Young people have launched an offensive against the core of our conscience. Following the momentum created by the Swedish teenager Greta Thunberg, they started a strike. They organise demonstrations on Fridays in front of parliaments and town halls, in a «school strike for the climate» and have started a movement that has been heard from the Katowice Climate Change Conference to the one in Davos, from Poland to Spain, from traditional media to Banksy’s unconventional art or British naturalist David Attenborough and the hundreds of scientists who support the initiative. Within a few months, the movement was featured in the book No one is too small to make a difference (Penguin Books, 2019), a compilation of Greta Thunberg’s speeches.
Young people have also managed to generate collaboration circles around it.
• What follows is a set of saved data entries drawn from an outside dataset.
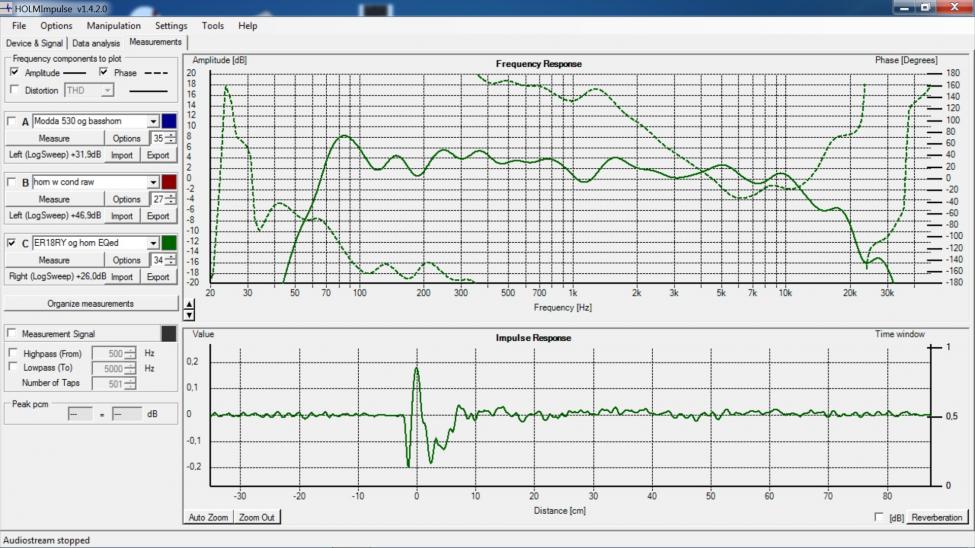
Task: Enable the Distortion checkbox
Action: point(14,90)
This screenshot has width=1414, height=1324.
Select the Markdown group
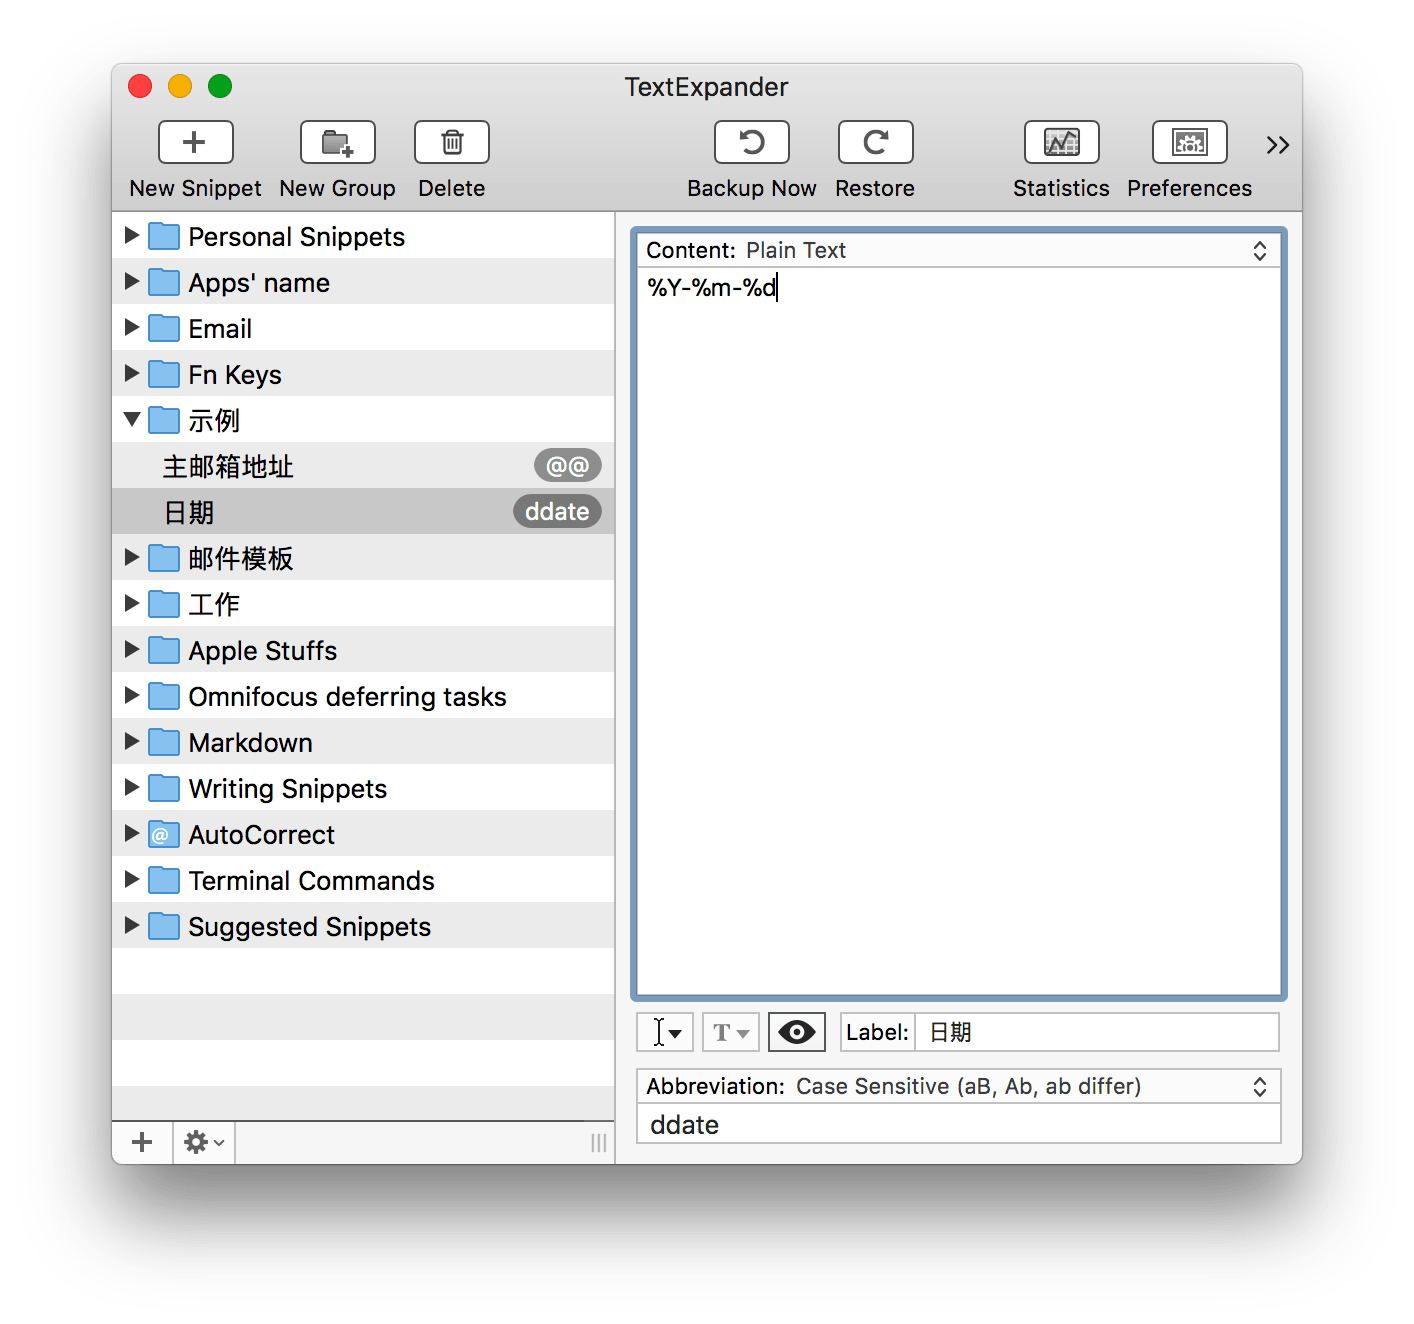(251, 742)
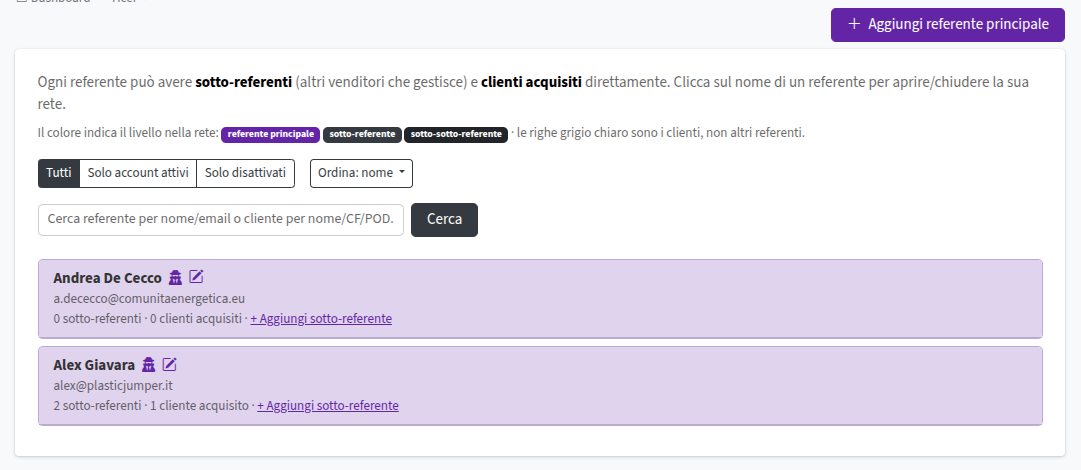
Task: Edit Alex Giavara with pencil icon
Action: coord(170,365)
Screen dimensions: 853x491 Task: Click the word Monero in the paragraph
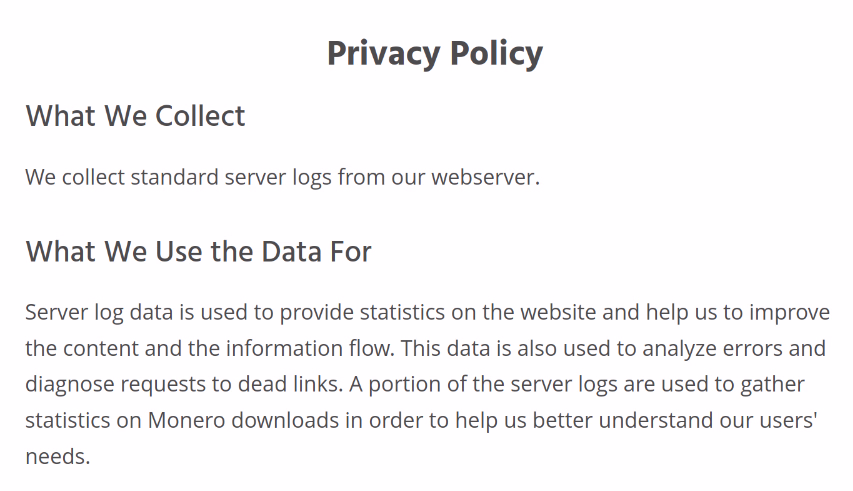(x=187, y=420)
They were soon followed by Madres por el Clima (“mothers for climate”), who started sharing their concerns about pollution and the health of their children. It would not be long before educators joined in with Teachers for Future, focused on environmental education. Almost immediately, local councils and universities – the first ones in Spain were the Polytechnic University of Catalonia and the Complutense University of Madrid – started declaring a state of climate emergency.
This torpedo launched by young people hit the waterline of our political, economic, and social system, which we have been quite complacent with for some time. Suddenly, some teenagers challenge it to defend their right to life, to a present and a future. If they do, it is because that Western system has allowed us to achieve high satisfaction levels, yet it still carries the seed of its own destruction.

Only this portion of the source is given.